Stored records:
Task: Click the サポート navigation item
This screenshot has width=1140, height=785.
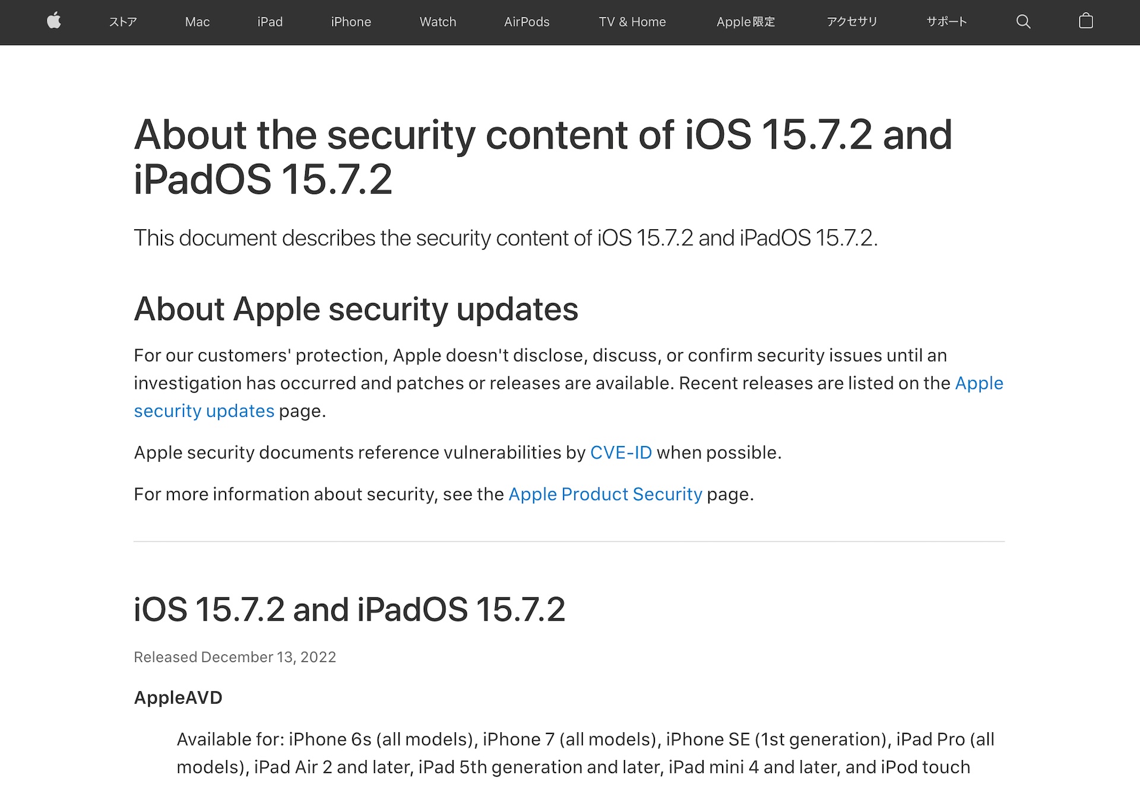Action: [x=946, y=22]
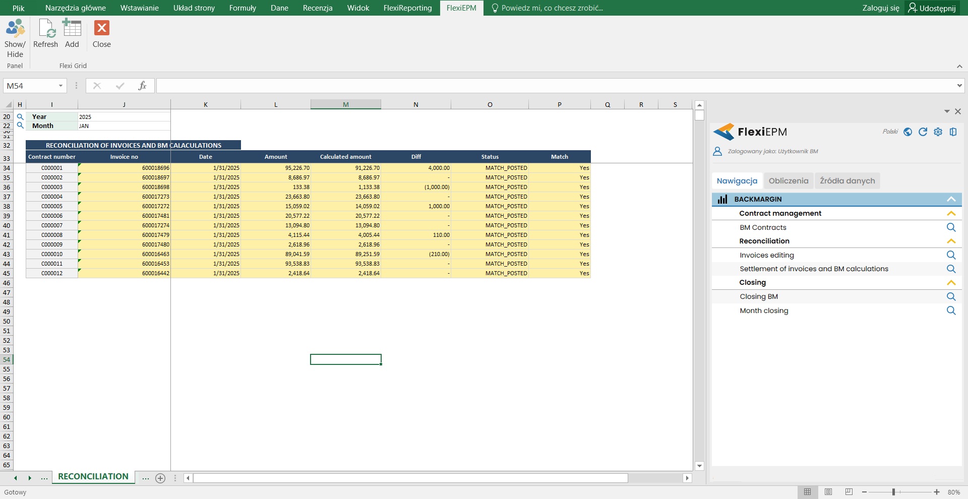The height and width of the screenshot is (499, 968).
Task: Switch to the Obliczenia tab
Action: point(788,181)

▸ **What is needed**: The data needs to be reproduced exactly, please, apart from its pictures.

▸ **Written solution**:
Task: Click the サポート navigation item
This screenshot has width=1140, height=785.
Action: [x=946, y=22]
The height and width of the screenshot is (499, 968).
Task: Switch to the Obliczenia tab
Action: point(788,181)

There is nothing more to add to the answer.